**SOURCE TEXT:**
☆ ☆ ☆ ☆ ☆ ☆ ☆
As the delegates came to the Constitutional Convention, they knew they had monumental problems to solve. How would they navigate their differences and save the American experiment? They knew there would be no United States unless they could find ways to accommodate one another across their differences.

About the Course

In steps 2-6, you will learn about the dire condition of the American Union soon after the Revolutionary War. You will learn about some issues dividing the nation and the challenges facing the delegates of the Constitutional Convention as they gathered to save their country from failure. 

In steps 6-7, you will learn how the delegates agreed to a process of giving space to work through issues. You will learn about the rules for debates in the Convention. Following this process built trust among the delegates. 

In steps 8-12, you will learn about some of the critical agreements the delegates navigated across their differences, including representation in the national legislature and negotiations over slavery.
☆ ☆ ☆ ☆ ☆ ☆ ☆
**EXTRACTED ENTRIES:**
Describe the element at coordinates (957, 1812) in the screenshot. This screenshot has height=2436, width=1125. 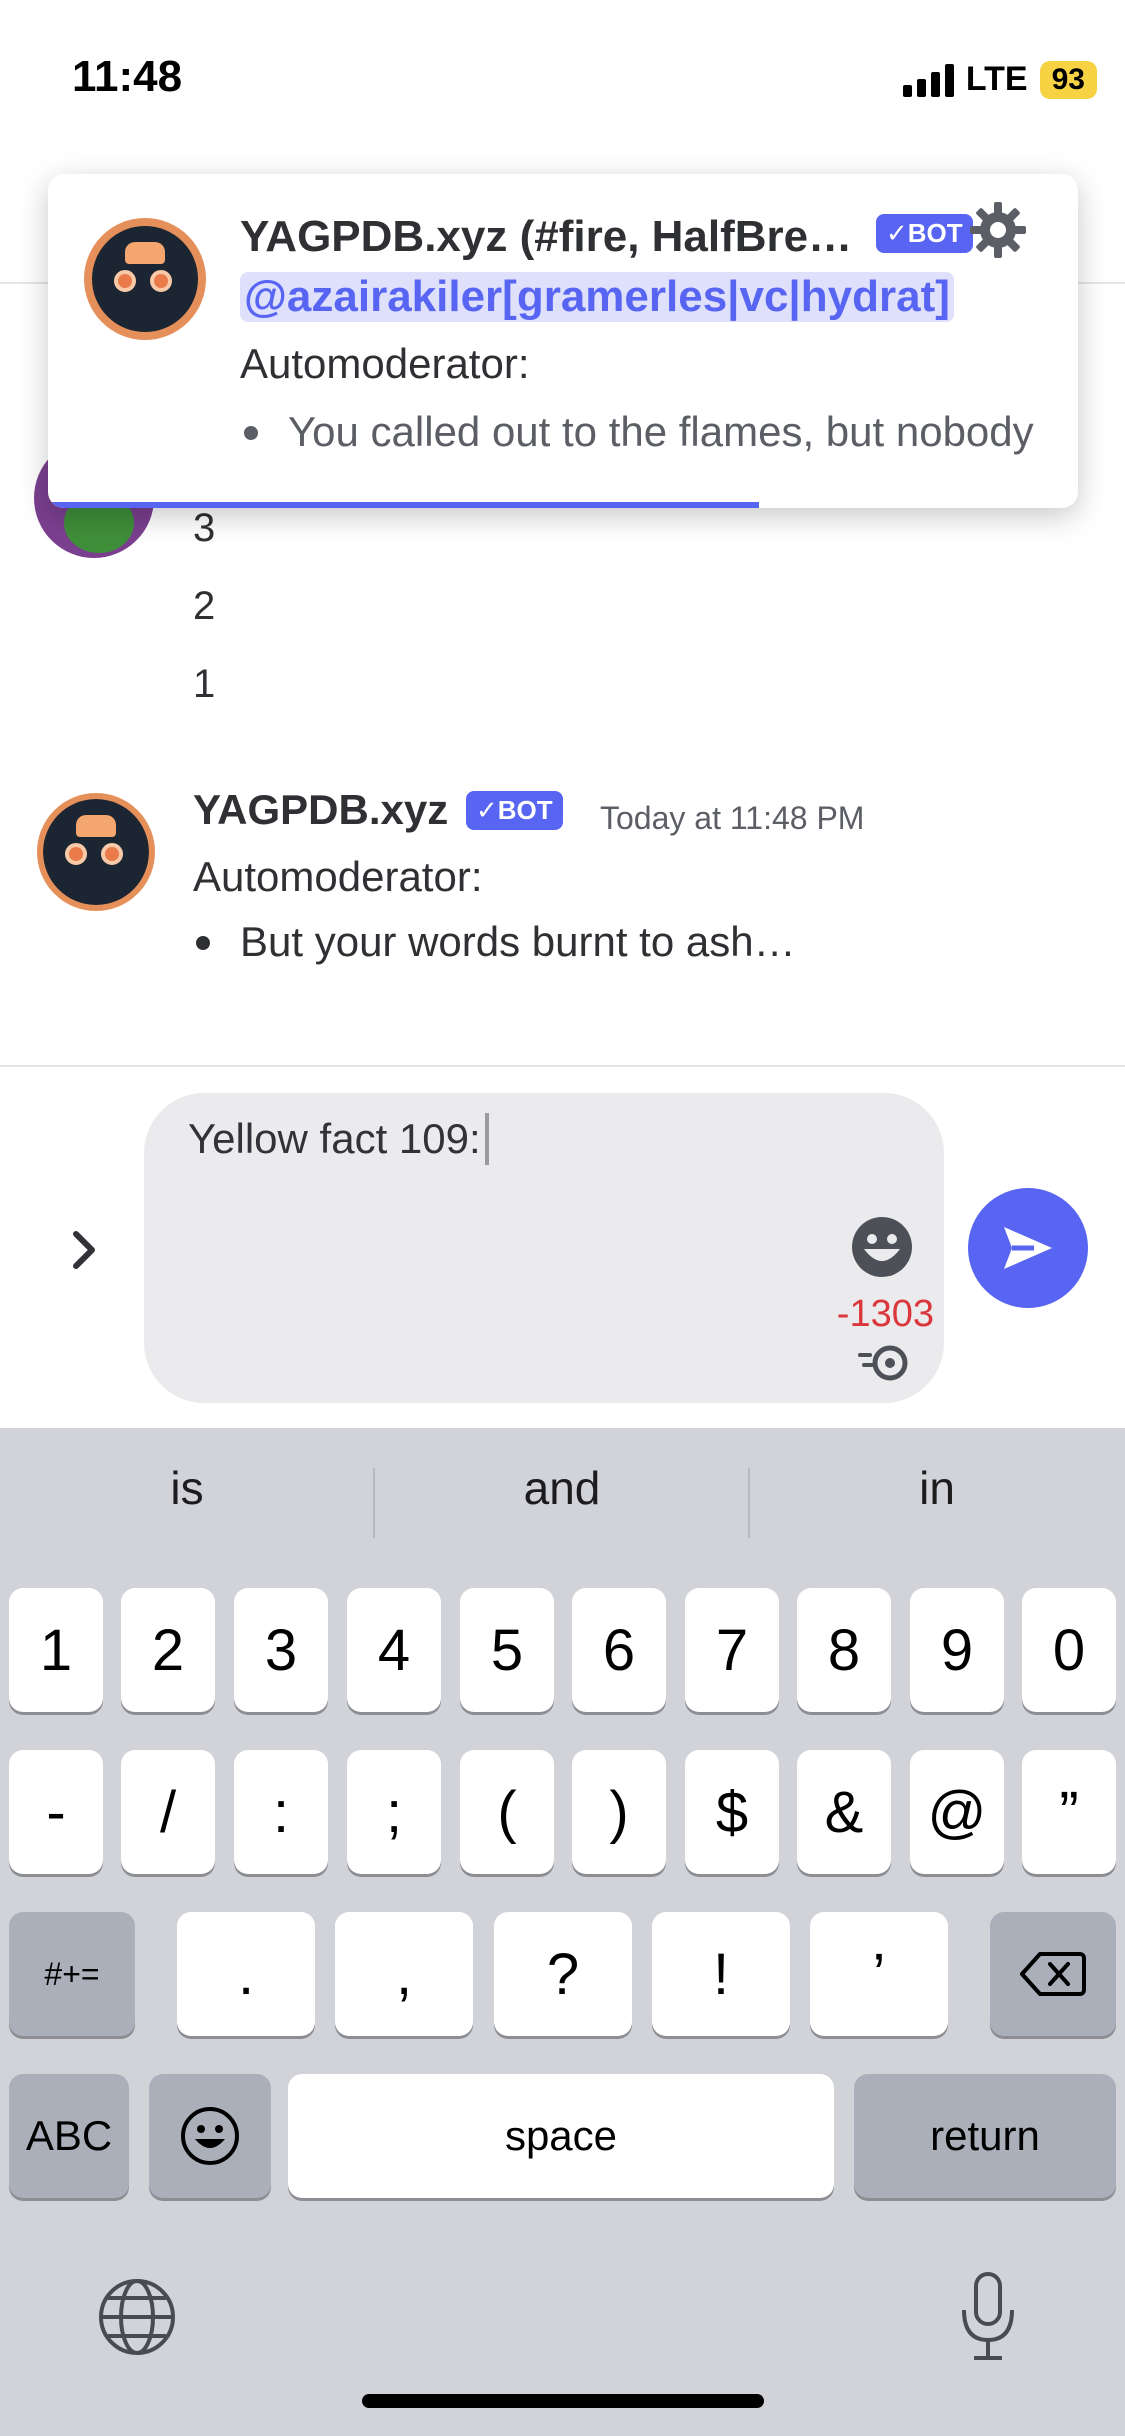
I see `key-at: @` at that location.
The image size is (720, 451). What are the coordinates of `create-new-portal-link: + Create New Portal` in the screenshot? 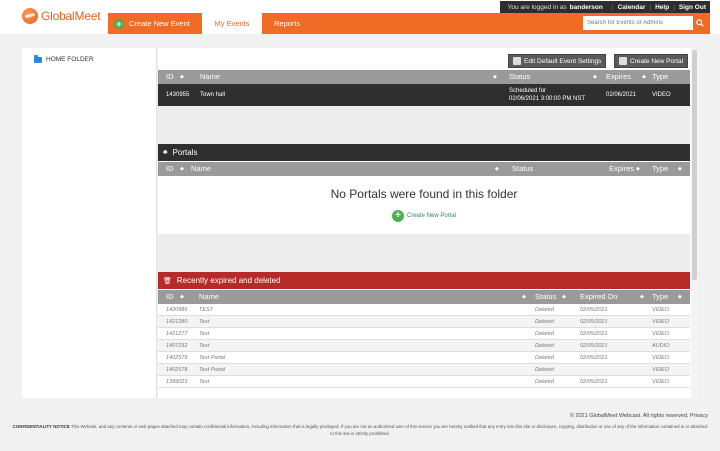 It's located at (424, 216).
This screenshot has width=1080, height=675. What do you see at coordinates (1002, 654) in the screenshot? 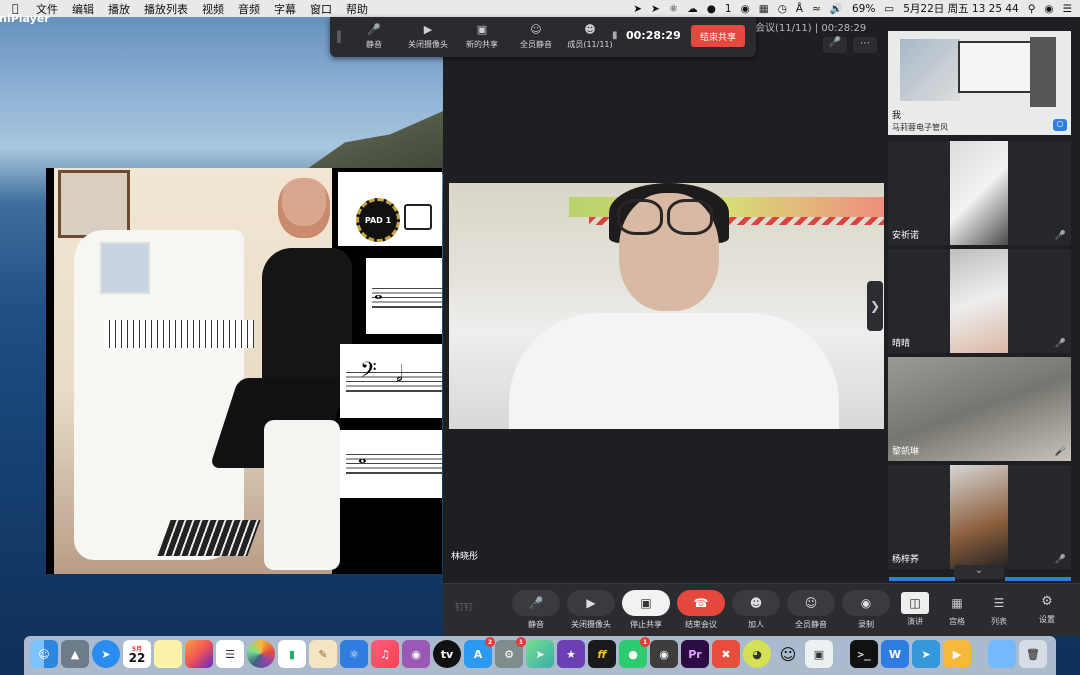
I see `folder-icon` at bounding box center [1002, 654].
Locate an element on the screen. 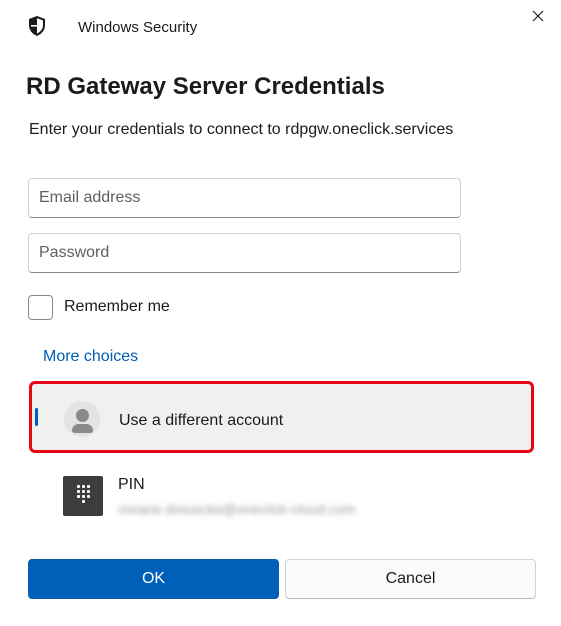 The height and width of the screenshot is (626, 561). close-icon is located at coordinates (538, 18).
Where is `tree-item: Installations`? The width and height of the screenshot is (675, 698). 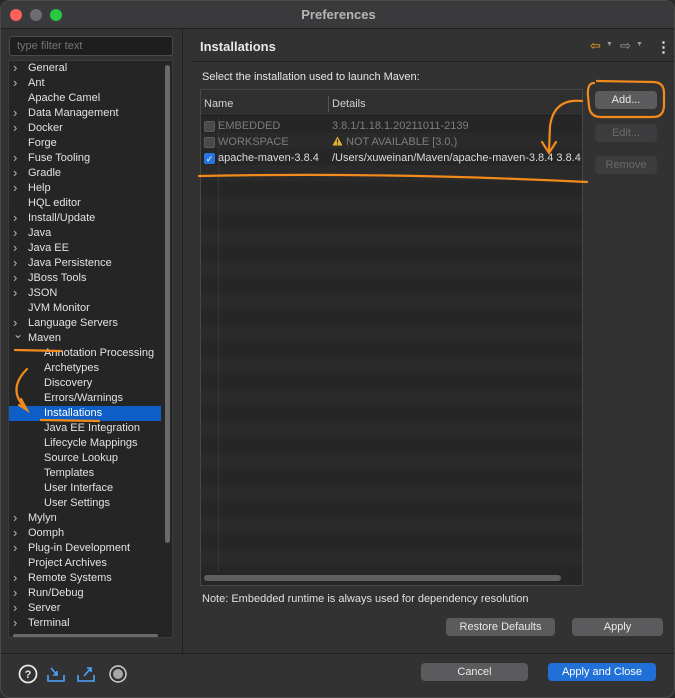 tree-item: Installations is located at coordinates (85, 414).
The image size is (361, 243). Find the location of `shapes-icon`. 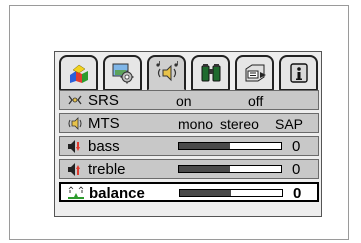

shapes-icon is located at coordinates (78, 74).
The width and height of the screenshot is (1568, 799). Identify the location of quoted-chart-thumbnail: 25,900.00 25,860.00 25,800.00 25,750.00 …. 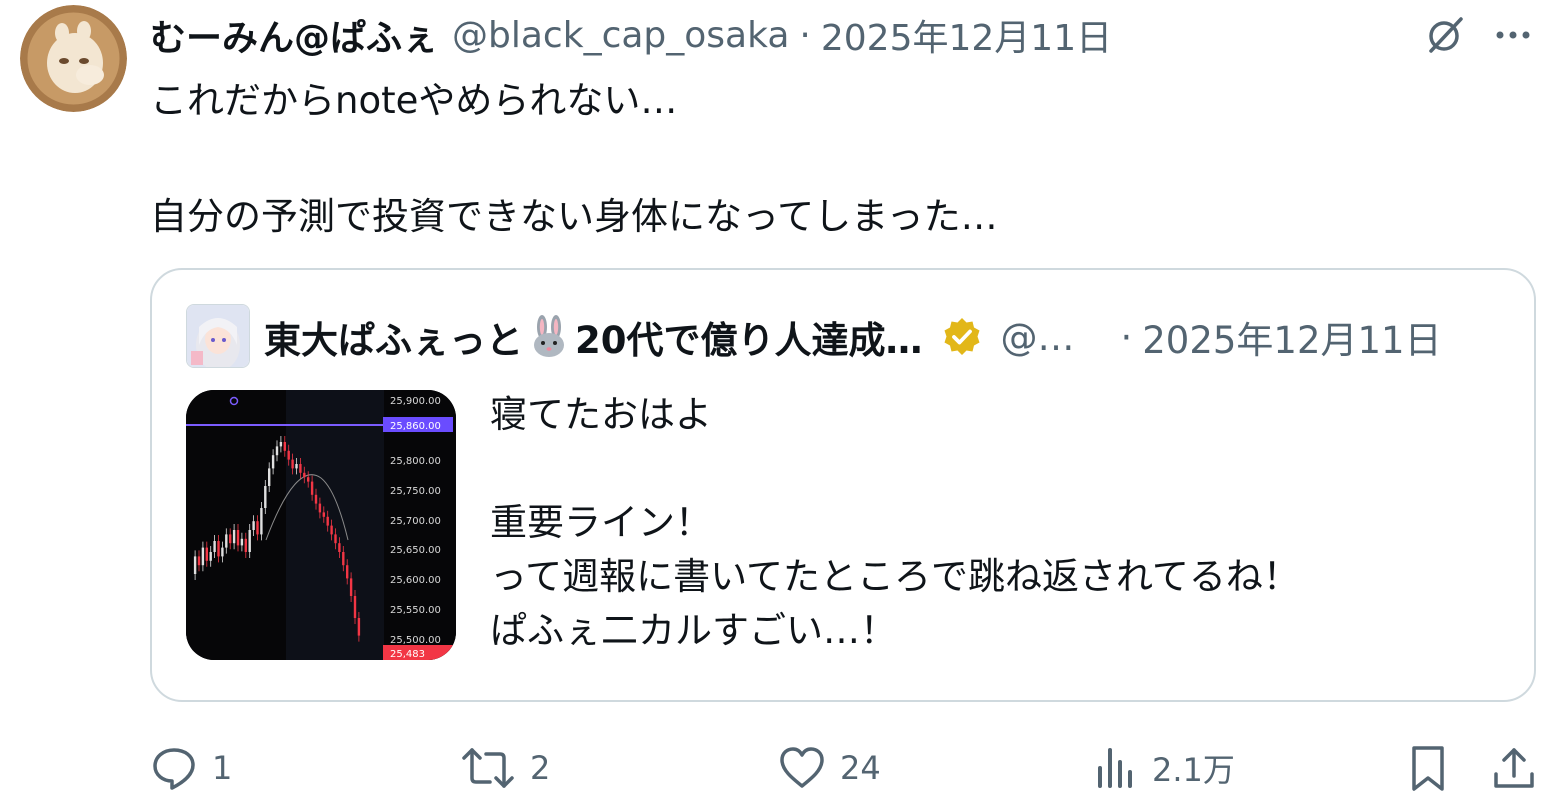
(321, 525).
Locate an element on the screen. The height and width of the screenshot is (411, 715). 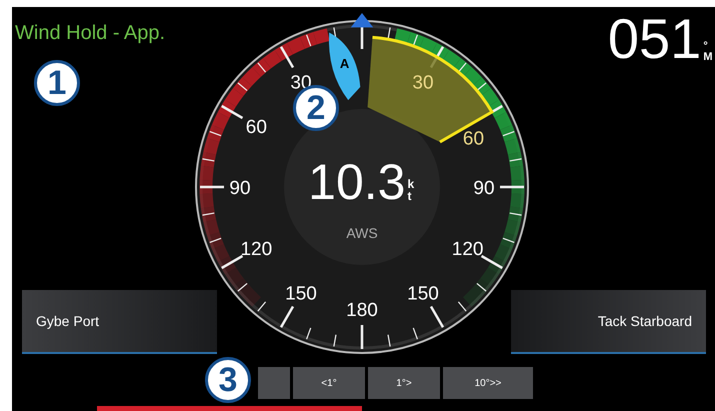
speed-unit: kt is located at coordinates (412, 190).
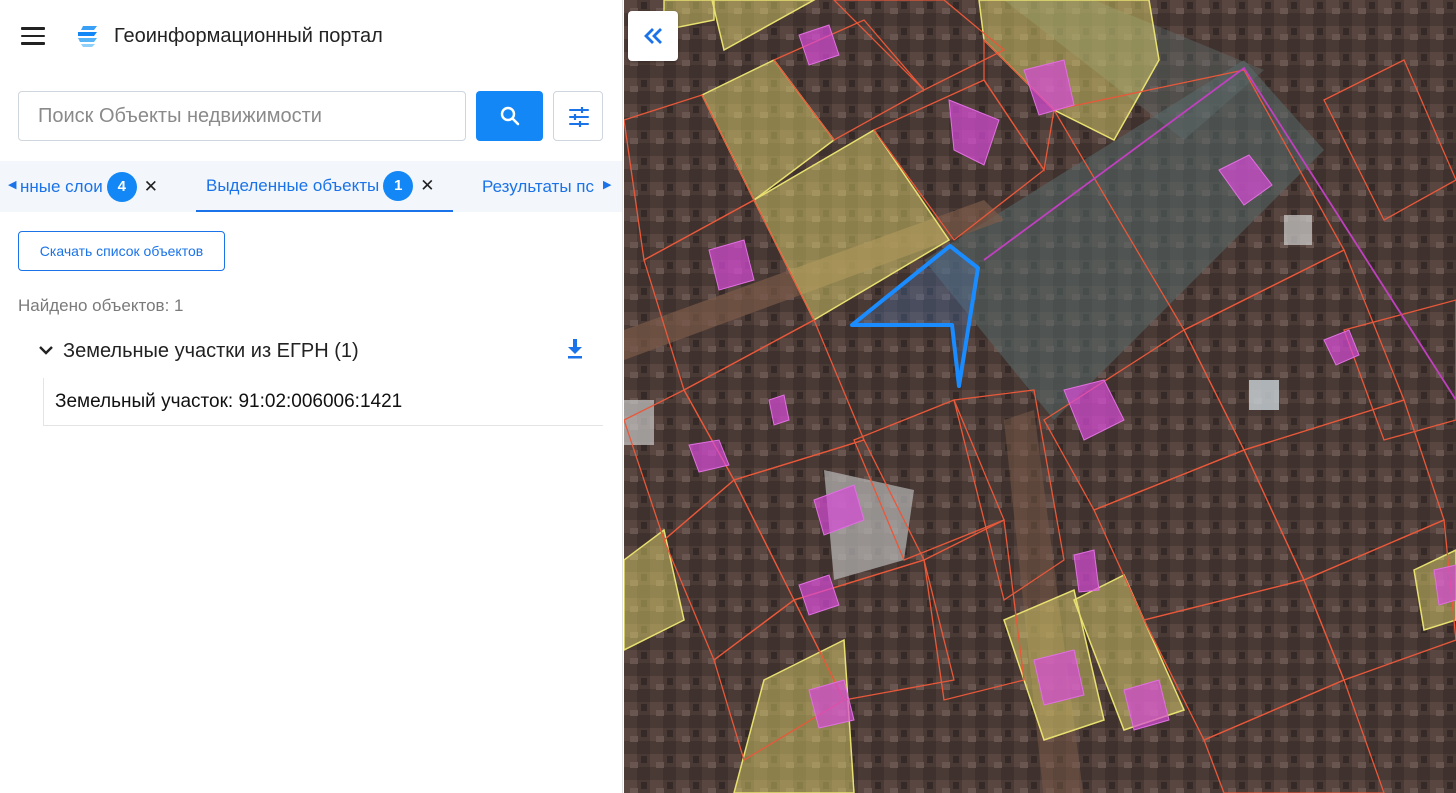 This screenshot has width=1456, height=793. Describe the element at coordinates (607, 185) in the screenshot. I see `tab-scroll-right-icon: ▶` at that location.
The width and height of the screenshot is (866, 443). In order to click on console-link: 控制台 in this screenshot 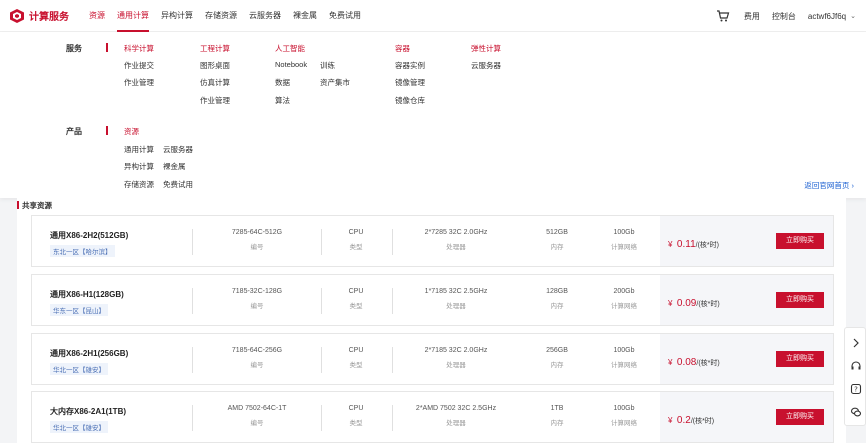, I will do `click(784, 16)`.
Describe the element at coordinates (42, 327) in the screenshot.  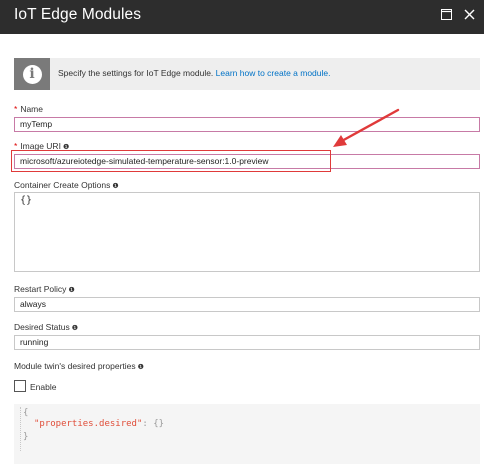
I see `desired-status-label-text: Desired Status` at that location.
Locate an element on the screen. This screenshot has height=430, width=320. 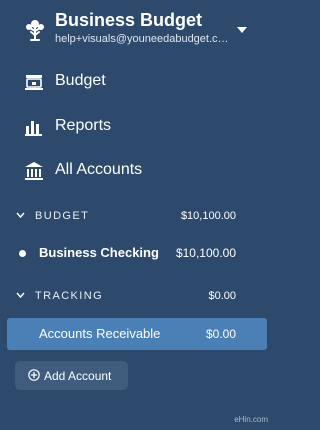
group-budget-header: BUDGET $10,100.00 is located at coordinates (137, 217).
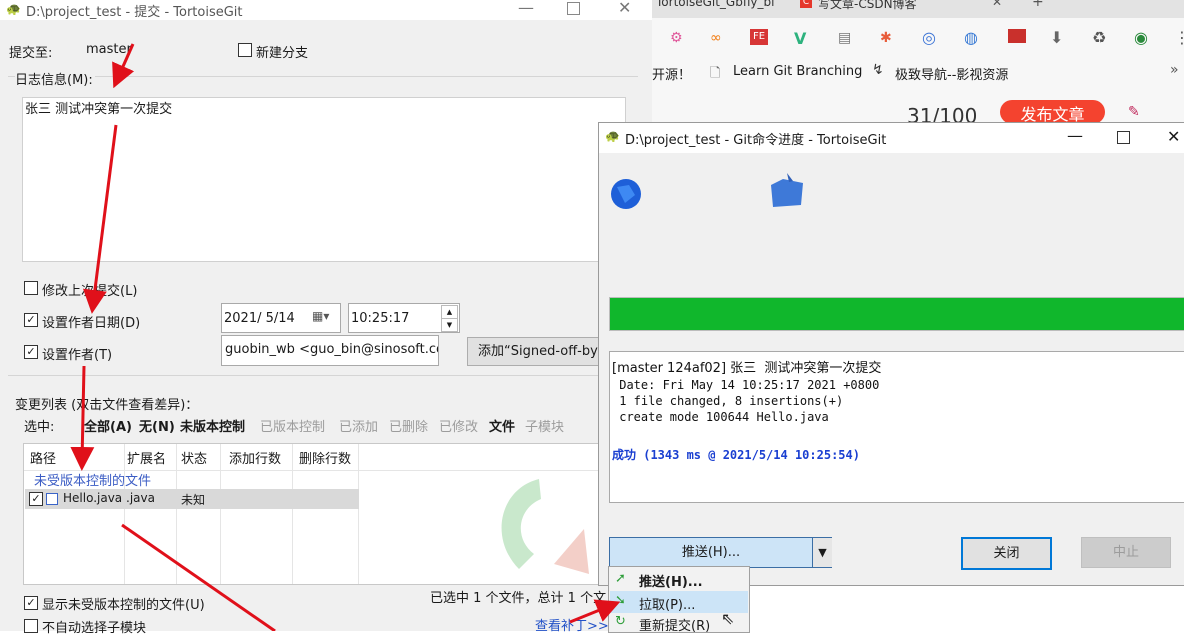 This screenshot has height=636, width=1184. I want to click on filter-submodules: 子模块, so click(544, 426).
☆ ☆ ☆ ☆ ☆ ☆ ☆
**PROBLEMS TO WORK ON:**
[1] Rewrite the part of the Constitutional Convention text that opens with "About the Course" and closes with "negotiations over slavery.", putting "representatives" in place of "delegates".
[2] Extend the Constitutional Convention text by writing what comes after its last sentence.

**RESPONSES TO THE TASKS:**
[1]
About the Course

In steps 2-6, you will learn about the dire condition of the American Union soon after the Revolutionary War. You will learn about some issues dividing the nation and the challenges facing the representatives of the Constitutional Convention as they gathered to save their country from failure. 

In steps 6-7, you will learn how the representatives agreed to a process of giving space to work through issues. You will learn about the rules for debates in the Convention. Following this process built trust among the representatives. 

In steps 8-12, you will learn about some of the critical agreements the representatives navigated across their differences, including representation in the national legislature and negotiations over slavery.

[2]
Finally, in step 13, you will be guided in a class discussion exploring how we can look to the Constitutional Convention as a model for how to navigate our deep differences today. Successfully navigating our differences makes it possible for our experiment in liberty to continue and keep our Union.  

Learning Objectives

By using Getting to Union: Navigating Differences in the Constitutional Convention, you will…

  1. Understand the fragile state of the United States at the time of the creation of the U.S. Constitution, including deep divisions across the states.
  2. Explore how the delegates in the Constitutional Convention created a space to address issues where they disagreed.  
  3. Identify that creating a space in the Constitutional Convention to address issues built trust among the delegates and made linchpin compromises over representation and slavery possible. 
  4. Discuss possible ways today we can navigate our differences to keep our Union.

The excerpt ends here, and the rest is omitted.